European stocks declined for the first time in three days as investors weighed the possibility of hawkish-for-longer central banks against optimism around cooling inflation.
The Stoxx 600 Index was down 0.8% at 12:39 p.m. in London, following subdued trading in US stocks overnight after hawkish comments from Federal Reserve Bank of San Francisco President Mary Daly. While data on Thursday showed core inflation rose only modestly, Daly said in an interview on Yahoo! Finance that the central bank had more work to do to tame price pressures.
Miners and real estate sectors were among the biggest decliners, while telecoms outperformed. Telecom Italia SpA edged higher after KKR & Co. signed a memorandum of understanding with Italy to include the government in its €23 billion ($25.3 billion) bid for the company. Bechtle AG jumped as it reported better-than-expected pretax profit for the second quarter.

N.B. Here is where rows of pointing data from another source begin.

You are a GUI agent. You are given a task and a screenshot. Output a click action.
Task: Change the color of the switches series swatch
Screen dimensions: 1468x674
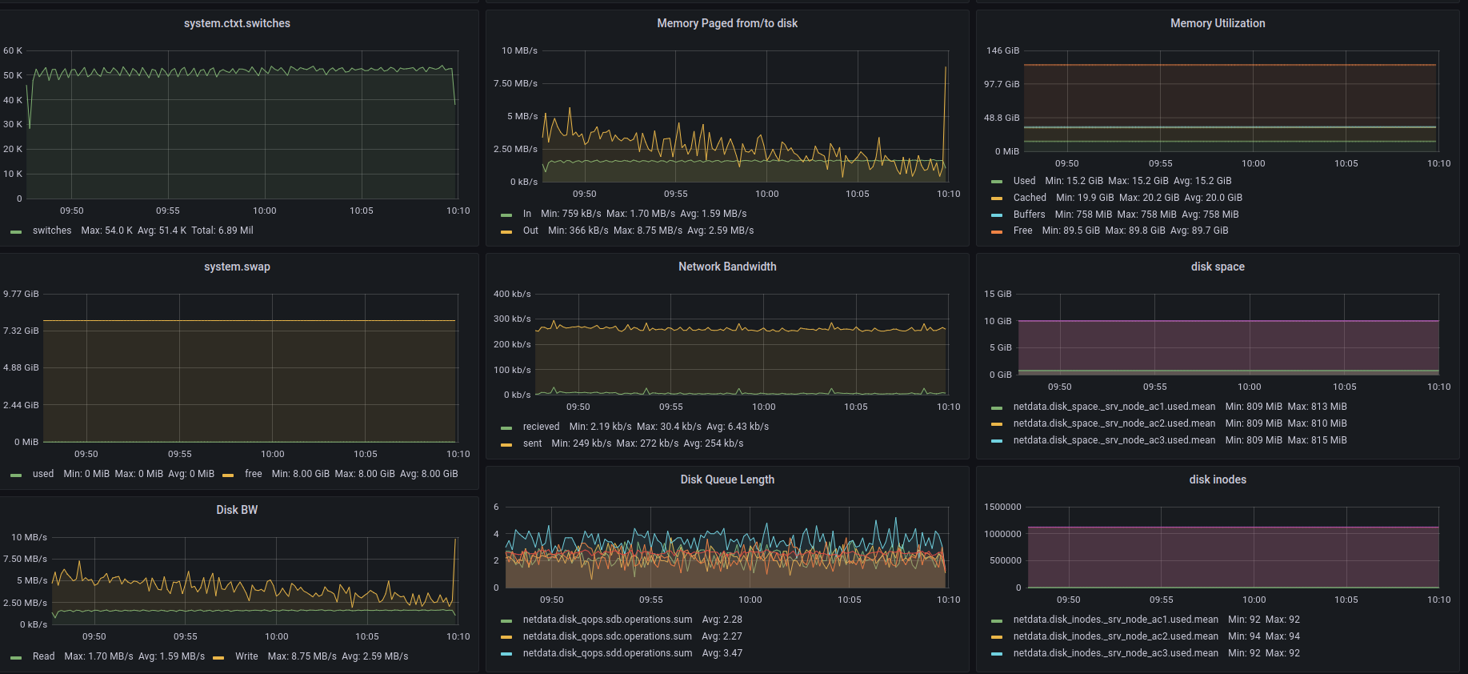coord(16,231)

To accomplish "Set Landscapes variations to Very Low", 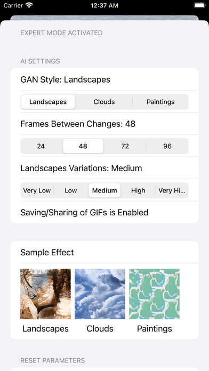I will (37, 190).
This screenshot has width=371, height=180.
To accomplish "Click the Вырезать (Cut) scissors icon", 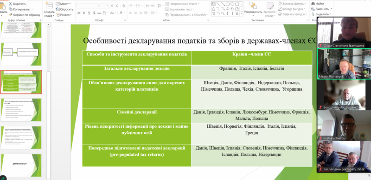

UBS Group AG gained as it decided to end an agreement with the Swiss government to cover losses it could incur from the rescue of Credit Suisse, in a sign that the stricken lender’s assets might be less troublesome than initially feared.
After rising for two straight months, the European stocks benchmark has pulled back in August as investors worry about higher interest rates and a lackluster corporate earnings season. Outflows from regional stock funds extended for a 22nd straight week, according to a Bank of America Corp. note citing EPFR Global.
Still, Sanford C. Bernstein strategist Sarah McCarthy said the valuation gap with US equities “is now more extreme than ever,” keeping European stocks more attractive. In a note on Friday, she reiterated an overweight recommendation in Europe versus the US.
Meanwhile, data in the UK showed the economy grew more strongly than expected in the second quarter after activity roared back in June following an extra bank holiday for King Charles III’s coronation. Neil Birrell, chief investment officer at Premier Miton Investors, said the figures would keep the Bank of England walking “a tightrope” in the next few months.
“They may well have been thinking about pausing interest rate increases soon, but this data will make that more difficult and, at the same time, increases the risk of rates staying too high for too long and causing a worse recession,” Birrell said.